§ **EXERCISE BRIEF**
Rewrite the entries from the line containing "Given: Expand the" to the line containing "Looking at the", swapping "chevron" for "arrow" and leaving everything else as it is. Omit the pictures from your answer.

§ **DATA FOR THIS EXERCISE**
- - -

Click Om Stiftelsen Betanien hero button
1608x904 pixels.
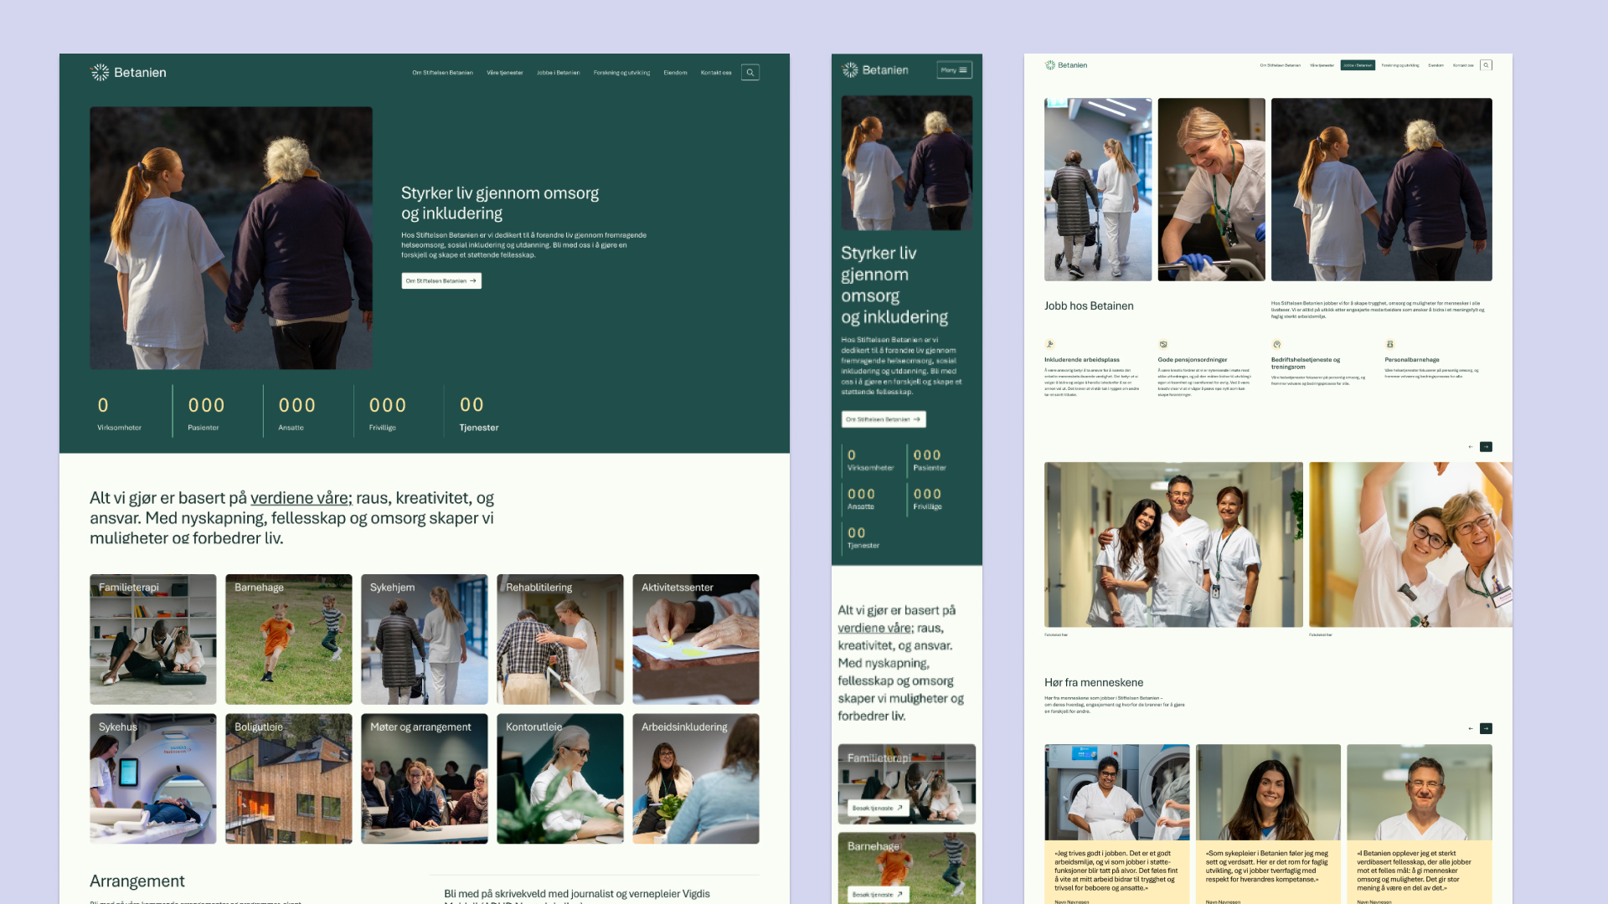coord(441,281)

- - -

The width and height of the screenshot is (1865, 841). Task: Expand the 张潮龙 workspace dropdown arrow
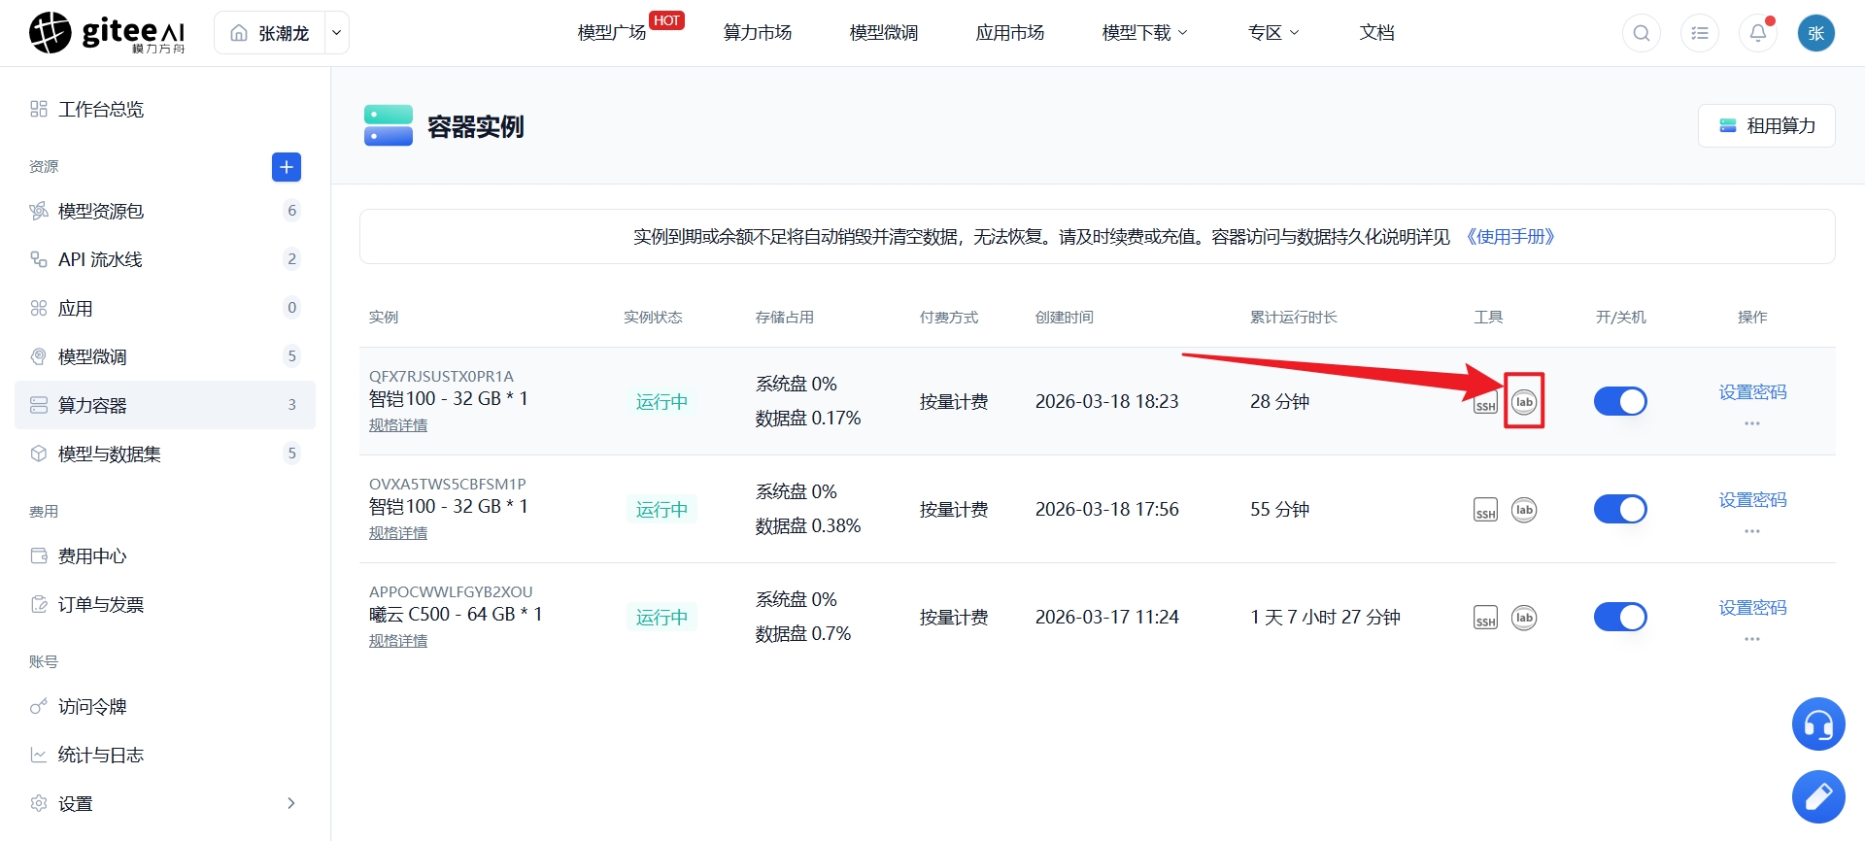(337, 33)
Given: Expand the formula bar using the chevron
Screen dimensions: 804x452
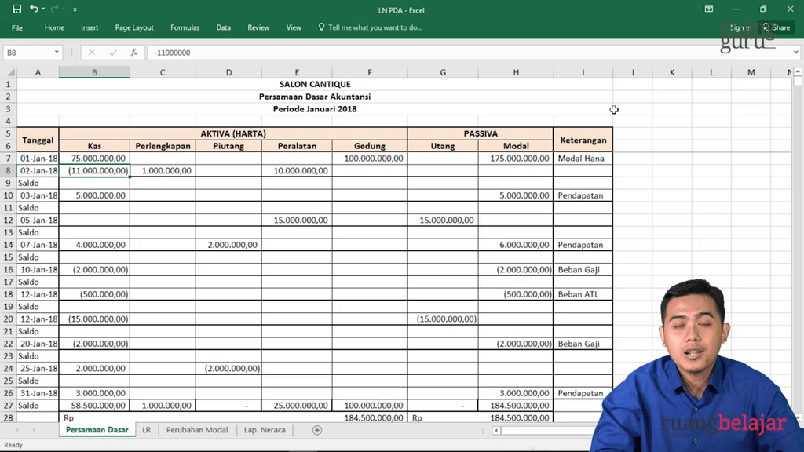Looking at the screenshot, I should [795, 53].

- - -

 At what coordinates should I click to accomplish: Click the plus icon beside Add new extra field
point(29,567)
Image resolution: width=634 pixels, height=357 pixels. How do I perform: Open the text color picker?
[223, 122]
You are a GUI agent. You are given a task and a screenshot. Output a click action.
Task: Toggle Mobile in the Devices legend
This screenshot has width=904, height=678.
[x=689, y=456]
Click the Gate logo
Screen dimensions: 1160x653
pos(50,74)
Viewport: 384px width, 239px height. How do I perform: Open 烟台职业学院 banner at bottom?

- - -

§ **FULL SOLUTION**
Given: Expand the formula bar using the arrow
Screen dimensions: 804x452
Looking at the screenshot, I should [795, 53].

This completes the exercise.